Let’s talk about gallstones with Dr Alice Fitzgibbon

Let’s talk about gallstones with Dr Alice Fitzgibbon

This month we are going to cover gallstones. Again, a common condition that often needs no treatment, but what exactly are they and how do they cause problems?

Gallstones are small stones, usually made of cholesterol, that form in the gallbladder. The gallbladder is a small organ that sits tucked away beneath your liver. It is a storage place for a liquid called bile. As the liver produces bile, it travels into the gallbladder through small tubes called the bile ducts. The gall bladder then releases bile into the digestive tract when it is needed to help break down the fats from your diet. There are different reasons why gallstones form, but most commonly it is because there is too much cholesterol in the bile. The extra cholesterol will form stones as it is not needed elsewhere.

Many people have gallstones in their gallbladder and are none the wiser. Sometimes gallstones show up when people have investigations for an unrelated problem; this is called an “incidental finding”. It is thought that as many as 1 in 10 adults in the UK may have gallstones, although far fewer than this will have symptoms. The groups of people most likely to develop gallstones are those who are overweight, females (especially if they have had children) and those aged over 40 years old.

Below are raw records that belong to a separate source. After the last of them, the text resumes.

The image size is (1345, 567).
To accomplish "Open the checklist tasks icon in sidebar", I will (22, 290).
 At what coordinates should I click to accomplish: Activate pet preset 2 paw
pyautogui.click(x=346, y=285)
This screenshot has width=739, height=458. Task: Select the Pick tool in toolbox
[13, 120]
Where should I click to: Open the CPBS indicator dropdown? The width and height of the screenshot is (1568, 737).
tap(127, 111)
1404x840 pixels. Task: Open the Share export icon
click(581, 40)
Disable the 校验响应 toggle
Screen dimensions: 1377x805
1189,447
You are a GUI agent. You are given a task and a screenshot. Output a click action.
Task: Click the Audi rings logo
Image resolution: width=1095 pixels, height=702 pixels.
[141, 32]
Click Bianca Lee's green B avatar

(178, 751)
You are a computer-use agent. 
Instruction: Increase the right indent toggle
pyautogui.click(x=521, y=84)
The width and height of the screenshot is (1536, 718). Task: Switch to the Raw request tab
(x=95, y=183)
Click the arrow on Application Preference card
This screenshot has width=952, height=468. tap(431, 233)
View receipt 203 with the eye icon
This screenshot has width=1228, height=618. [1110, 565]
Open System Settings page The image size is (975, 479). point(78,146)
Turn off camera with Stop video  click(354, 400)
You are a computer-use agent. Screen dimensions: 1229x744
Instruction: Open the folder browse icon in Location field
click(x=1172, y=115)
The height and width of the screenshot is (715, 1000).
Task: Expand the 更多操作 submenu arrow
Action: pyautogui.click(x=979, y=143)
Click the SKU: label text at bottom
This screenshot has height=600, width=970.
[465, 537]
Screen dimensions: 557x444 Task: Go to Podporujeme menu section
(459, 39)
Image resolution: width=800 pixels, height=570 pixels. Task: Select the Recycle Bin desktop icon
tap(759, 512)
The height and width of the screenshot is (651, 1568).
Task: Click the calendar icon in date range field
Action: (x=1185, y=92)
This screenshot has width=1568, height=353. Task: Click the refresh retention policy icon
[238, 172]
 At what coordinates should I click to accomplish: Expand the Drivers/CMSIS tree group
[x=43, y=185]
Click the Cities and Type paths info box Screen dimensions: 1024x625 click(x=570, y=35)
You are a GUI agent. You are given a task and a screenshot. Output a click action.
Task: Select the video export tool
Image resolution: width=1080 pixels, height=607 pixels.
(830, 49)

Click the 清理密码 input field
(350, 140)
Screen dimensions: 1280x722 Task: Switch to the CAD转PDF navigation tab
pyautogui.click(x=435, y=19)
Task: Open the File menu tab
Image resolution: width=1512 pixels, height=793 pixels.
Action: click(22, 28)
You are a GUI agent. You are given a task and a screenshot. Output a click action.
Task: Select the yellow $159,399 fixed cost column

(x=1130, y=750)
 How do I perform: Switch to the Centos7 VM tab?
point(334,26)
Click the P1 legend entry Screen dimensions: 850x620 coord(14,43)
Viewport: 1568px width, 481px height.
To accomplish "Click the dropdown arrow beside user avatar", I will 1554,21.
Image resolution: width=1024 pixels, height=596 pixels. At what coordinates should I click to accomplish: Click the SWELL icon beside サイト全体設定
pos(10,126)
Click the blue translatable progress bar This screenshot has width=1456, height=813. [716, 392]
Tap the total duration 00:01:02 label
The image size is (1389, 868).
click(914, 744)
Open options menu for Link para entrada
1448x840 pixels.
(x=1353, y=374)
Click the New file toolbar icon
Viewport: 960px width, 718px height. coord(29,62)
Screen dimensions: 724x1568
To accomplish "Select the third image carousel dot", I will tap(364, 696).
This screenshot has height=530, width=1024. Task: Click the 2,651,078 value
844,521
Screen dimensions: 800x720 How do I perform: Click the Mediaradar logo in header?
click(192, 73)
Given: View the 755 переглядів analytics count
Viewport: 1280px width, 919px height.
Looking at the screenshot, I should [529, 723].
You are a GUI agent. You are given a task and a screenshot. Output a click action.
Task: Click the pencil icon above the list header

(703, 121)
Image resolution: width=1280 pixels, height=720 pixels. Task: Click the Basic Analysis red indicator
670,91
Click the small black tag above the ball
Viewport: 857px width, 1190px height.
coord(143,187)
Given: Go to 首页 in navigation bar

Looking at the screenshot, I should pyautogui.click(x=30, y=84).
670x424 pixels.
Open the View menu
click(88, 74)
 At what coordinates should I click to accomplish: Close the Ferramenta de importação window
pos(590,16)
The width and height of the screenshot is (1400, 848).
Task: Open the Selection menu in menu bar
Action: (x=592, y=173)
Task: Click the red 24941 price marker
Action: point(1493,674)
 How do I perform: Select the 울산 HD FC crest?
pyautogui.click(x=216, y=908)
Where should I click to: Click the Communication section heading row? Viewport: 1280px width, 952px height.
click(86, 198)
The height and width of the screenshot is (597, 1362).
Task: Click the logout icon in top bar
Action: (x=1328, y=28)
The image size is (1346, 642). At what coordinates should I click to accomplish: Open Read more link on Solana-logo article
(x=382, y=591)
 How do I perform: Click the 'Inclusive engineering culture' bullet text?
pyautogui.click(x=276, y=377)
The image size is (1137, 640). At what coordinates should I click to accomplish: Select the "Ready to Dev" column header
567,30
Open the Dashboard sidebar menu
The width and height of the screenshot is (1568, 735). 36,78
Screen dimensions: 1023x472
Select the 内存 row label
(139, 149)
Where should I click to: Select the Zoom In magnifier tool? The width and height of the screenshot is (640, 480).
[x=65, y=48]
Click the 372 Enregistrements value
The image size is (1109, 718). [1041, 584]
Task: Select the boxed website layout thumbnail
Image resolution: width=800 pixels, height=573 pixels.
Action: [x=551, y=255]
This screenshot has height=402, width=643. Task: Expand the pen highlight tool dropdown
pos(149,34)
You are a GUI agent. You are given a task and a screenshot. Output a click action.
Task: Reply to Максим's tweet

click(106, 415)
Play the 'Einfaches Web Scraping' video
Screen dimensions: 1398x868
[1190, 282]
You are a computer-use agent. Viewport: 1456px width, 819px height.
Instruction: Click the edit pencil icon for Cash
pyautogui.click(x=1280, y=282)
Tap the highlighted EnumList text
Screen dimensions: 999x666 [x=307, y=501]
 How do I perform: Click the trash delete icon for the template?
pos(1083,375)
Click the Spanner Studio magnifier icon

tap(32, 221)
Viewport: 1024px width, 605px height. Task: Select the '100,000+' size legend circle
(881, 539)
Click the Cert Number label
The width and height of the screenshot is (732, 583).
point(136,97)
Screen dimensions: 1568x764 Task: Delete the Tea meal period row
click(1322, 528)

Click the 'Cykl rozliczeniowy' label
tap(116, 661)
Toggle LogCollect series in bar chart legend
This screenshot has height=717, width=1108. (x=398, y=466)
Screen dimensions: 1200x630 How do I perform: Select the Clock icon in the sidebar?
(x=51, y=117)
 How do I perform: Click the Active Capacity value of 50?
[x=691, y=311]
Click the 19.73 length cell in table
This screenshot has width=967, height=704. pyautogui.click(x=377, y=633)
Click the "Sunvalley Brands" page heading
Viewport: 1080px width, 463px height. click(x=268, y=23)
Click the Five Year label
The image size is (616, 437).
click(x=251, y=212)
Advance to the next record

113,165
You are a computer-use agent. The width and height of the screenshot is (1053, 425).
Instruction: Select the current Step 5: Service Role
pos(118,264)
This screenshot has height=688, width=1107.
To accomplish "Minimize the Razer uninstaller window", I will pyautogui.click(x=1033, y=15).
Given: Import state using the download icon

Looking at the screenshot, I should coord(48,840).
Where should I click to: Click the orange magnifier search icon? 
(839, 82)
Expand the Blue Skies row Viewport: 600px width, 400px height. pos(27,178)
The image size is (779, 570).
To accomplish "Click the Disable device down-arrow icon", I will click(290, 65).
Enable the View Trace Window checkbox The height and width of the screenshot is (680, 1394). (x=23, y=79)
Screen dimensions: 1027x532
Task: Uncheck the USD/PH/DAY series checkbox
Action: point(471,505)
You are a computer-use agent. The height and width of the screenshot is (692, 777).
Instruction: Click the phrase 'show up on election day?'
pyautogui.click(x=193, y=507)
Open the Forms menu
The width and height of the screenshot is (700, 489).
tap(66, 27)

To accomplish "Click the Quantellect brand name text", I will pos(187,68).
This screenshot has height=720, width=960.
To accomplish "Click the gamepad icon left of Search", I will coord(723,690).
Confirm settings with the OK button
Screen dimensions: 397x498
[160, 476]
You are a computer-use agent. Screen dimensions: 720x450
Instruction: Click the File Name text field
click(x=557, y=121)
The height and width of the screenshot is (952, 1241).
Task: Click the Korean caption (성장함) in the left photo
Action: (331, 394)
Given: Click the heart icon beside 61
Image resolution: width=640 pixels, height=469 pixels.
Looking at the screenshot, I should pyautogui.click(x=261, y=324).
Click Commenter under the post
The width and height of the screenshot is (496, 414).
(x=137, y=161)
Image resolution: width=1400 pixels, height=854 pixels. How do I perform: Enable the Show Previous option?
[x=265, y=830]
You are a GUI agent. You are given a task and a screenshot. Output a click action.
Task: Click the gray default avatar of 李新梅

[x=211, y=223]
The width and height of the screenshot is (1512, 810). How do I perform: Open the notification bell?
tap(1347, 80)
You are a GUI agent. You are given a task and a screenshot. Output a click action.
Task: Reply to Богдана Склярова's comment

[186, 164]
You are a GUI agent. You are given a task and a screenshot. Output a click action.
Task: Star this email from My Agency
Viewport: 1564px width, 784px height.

So what are the symptoms of gallstones? Gallstones in the gallbladder may have no symptoms. Gallstones that move out of the gallbladder and into the bile ducts may become stuck. The stuck stone will cause a sudden and often severe pain in the abdomen (tummy). The pain is often on the upper right side. It might last for several hours before settling down. If you have this pain you might also feel sick or even be sick. These episodes of pain are known as biliary colic. Often biliary colic may be triggered by eating fatty foods – a low fat diet is best if you have this as it can stop these episodes happening. As with almost every condition we cover on this page, keeping your weight down and having a healthy lifestyle is the most important thing you can do to avoid developing this condition.

Sometimes, people with gallstones can develop complications. These can be serious. One complication is a condition called cholecystitis. It means inflammation of the gallbladder. The symptoms include high temperature, persistent pain and sometimes jaundice (yellowing of the skin). Often people with cholecystitis will need admission to hospital for painkillers and treatment with antibiotics.

If gallstones are causing repeated episodes of tummy pain, or more severe complications like cholecystitis or jaundice, then surgery can be performed to remove the gallbladder. Often this is done using keyhole surgery which is simple to perform and has less complications than traditional surgery. You can recover quickly after having your gallbladder removed and live a normal life without it. If the gallbladder is removed, all you have lost is the ability to store bile. The bile produced by the liver will instead empty into the intestine all the time, so it can still do its job in helping you digest the fats in your food.

Gallstones are often diagnosed by a simple ultrasound scan. If you have them, minimising symptoms by sticking to a low fat diet is important. If you need to consider having your gallbladder removed, your GP may refer you to a surgeon who will discuss this with you. Depending on your health, surgery may not be the best option for you as it does come with risks. If you think you might have gallstones, or experience episodes of on-off abdominal pain, then visit your GP – we will try and help get to the bottom of it!